Hyde Street Studios Studio A
Hyde Street Studios Studio A

Hyde Street Studios

Recording studios in San FranciscoTenderloin, San Francisco
3 min read

The address at 245 Hyde Street has been recording San Francisco's music for more than half a century. First as Wally Heider Studios, where some of the most iconic records of the late 1960s and 1970s were tracked, and since 1980 as Hyde Street Studios under Michael Ward and his partners. The studio sits in the Tenderloin -- a neighborhood that most San Franciscans cross quickly without stopping -- in a building that has absorbed decades of sound, from Creedence Clearwater Revival to contemporary indie bands, capturing the full spectrum of Bay Area music within its acoustically treated walls.

The Wally Heider Years

Wally Heider was one of the great recording engineers of the San Francisco rock era, and his studio at 245 Hyde Street was a cornerstone of the city's music scene in the late 1960s and 1970s. Creedence Clearwater Revival, the Grateful Dead, Santana, and Jefferson Airplane all recorded here. Heider's approach combined technical expertise with a willingness to let bands play -- his studio was not a place where the engineer imposed a sound but where the music found its own shape. The room itself contributed: the acoustics at 245 Hyde had a character that recordings made there carry like a fingerprint.

Becoming Hyde Street

In 1980, Michael Ward, along with Tom Sharples and Dan Alexander, a former studio owner, took over the facility and renamed it Hyde Street Studios. Ward maintained the studio's reputation for quality recording while expanding its client base beyond the classic rock acts that had made the space famous. The transition from Heider to Hyde Street was a change of ownership, not of character -- the rooms, the acoustics, and the studio's commitment to serving artists remained consistent. The continuity has given Hyde Street a rare depth of institutional memory in an industry where studios open and close with the regularity of restaurants.

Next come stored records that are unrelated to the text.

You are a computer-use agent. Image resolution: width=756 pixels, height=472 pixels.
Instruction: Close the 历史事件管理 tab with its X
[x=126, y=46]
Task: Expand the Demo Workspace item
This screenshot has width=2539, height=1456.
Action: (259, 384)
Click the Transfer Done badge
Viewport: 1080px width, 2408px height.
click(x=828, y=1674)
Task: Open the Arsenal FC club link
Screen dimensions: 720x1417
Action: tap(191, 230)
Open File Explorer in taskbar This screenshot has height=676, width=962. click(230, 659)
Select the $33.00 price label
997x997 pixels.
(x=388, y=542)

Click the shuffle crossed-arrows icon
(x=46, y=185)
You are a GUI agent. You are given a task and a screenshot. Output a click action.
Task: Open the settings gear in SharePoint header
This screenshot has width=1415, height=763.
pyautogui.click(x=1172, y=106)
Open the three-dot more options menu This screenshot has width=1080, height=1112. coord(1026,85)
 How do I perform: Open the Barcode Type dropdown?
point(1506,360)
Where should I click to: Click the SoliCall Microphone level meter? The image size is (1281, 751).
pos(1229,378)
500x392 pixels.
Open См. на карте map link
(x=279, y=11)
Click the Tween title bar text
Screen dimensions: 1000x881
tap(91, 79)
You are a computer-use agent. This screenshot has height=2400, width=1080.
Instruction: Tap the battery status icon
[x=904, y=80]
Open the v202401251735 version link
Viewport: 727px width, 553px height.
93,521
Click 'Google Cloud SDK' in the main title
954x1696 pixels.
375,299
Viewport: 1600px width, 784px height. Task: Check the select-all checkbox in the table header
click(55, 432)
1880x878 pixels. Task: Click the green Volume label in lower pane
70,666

A Studio in the Tenderloin

The Tenderloin's reputation as a difficult neighborhood has never seemed to affect the flow of musicians through Hyde Street's doors. Artists enter the studio, close the door, and the neighborhood disappears -- replaced by the controlled acoustic environment where the only sounds that matter are the ones being recorded. Hyde Street Studios is an argument for the creative value of unlikely locations: the Tenderloin's low rents have helped keep the studio economically viable in a city where commercial rents have driven creative businesses to the suburbs, and the neighborhood's raw energy seeps into the recordings in ways that cleaner neighborhoods cannot provide.

From the Air

Located at 37.7831°N, 122.416°W at 245 Hyde Street in San Francisco's Tenderloin district. Best viewed at 2,000-3,000 feet AGL. Nearest airports: KSFO (11 nm south), KOAK (10 nm east).